Linick, an Obama appointee, had served in the role since 2013. Before that, he served as the first inspector general of the Federal Housing Finance Agency. Prior to that, he supervised fraud cases at the Department of Justice.

Linick’s office investigated former Secretary of State Hillary Clinton’s use of a private email server in 2016. A May 2016 report (pdf) concluded that Clinton had violated federal rules but also noted that there existed “systemic weaknesses,” and made eight recommendations to the State Department at the time.

A State Department spokesperson confirmed Linick’s dismissal and said that Ambassador Stephen Akard will now lead Office of the Inspector General.

Akard was confirmed by the Senate 90-2 on Sept. 11, 2019, to lead the State Department’s Office of Foreign Missions, according to the spokesperson.

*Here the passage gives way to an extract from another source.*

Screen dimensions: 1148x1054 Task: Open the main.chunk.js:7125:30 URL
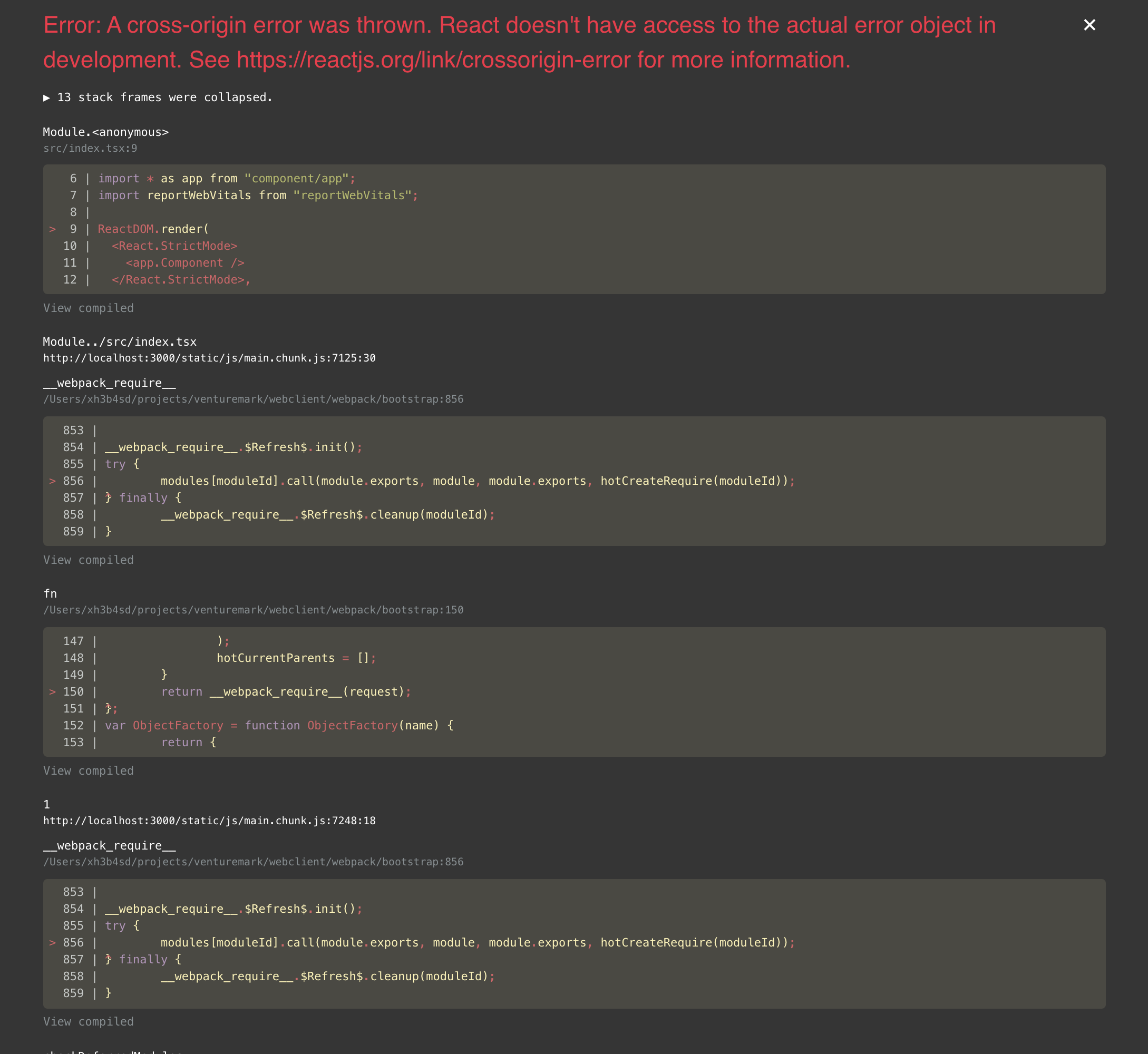point(209,358)
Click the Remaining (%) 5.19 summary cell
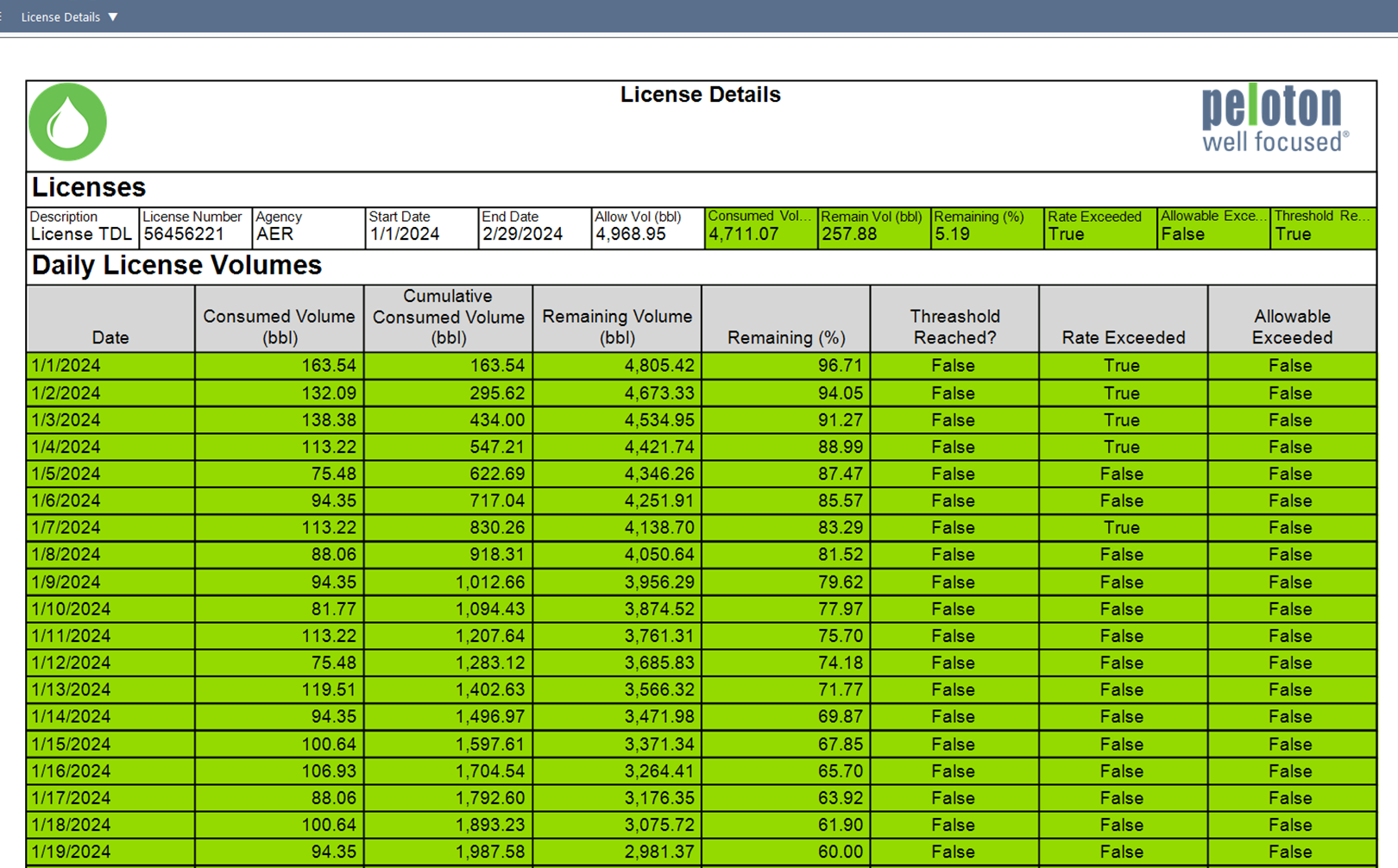Viewport: 1398px width, 868px height. [x=985, y=234]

Akard was previously a career foreign service officer with the Department of State, holding various positions, including serving as a special assistant to Secretary of State Colin Powell in the Executive Secretariat; as a political officer and general services officer at the U.S. Embassy in Brussels; and as a consular officer at the U.S. Consulate General in Mumbai.

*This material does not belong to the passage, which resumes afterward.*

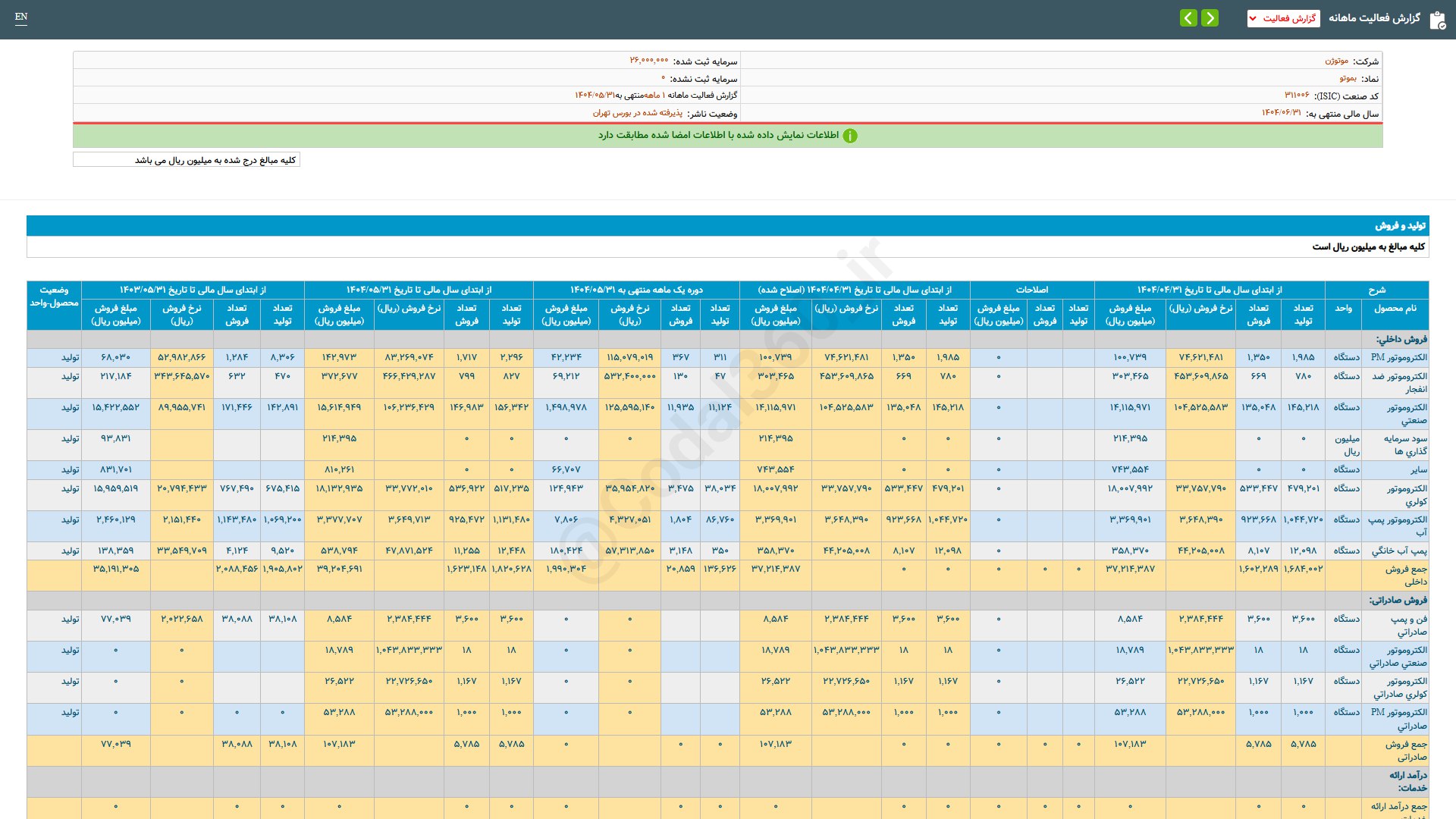Click the green right chevron button

point(1210,18)
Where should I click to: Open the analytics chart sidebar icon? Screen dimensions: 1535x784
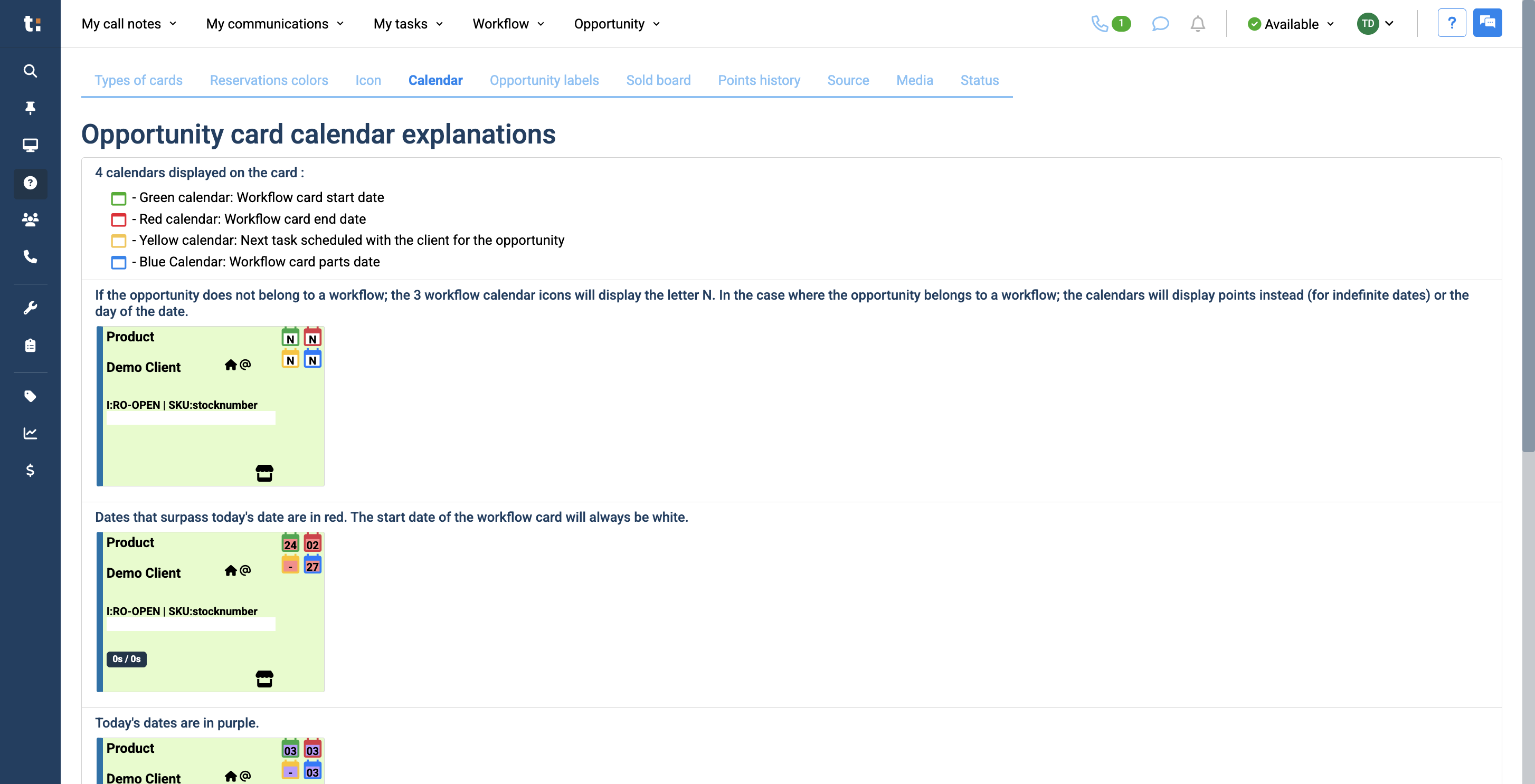(x=31, y=433)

Immediately prior to his role as the director of the State Department’s Office of Foreign Missions, he held various roles at the Indiana Economic Development Corporation, and served as the senior foreign affairs adviser to Govs. Mitch Daniels, Mike Pence, and Eric Holcomb.

In April, Trump notified Congress that he would fire Michael Atkinson, the inspector general for the Intelligence Community who handled the anonymous whistleblower complaint that triggered the House Democratic-led impeachment inquiry against Trump.
The president also removed Glenn Fine as the acting inspector general for the Department of Defense, after Fine was appointed to lead a watchdog committee overseeing how the $2.2 trillion CCP (Chinese Communist Party) virus relief package was being spent.
In May, Trump announced that he would nominate Jason Weida to be the permanent inspector general to the Department of Health and Human Services (HHS), to fill the duties of Christi Grimm, the HHS’s principal deputy inspector general who had been running the office since January. Her office in early April released a report (pdf) that said there was a shortage of supplies and testing at hospitals.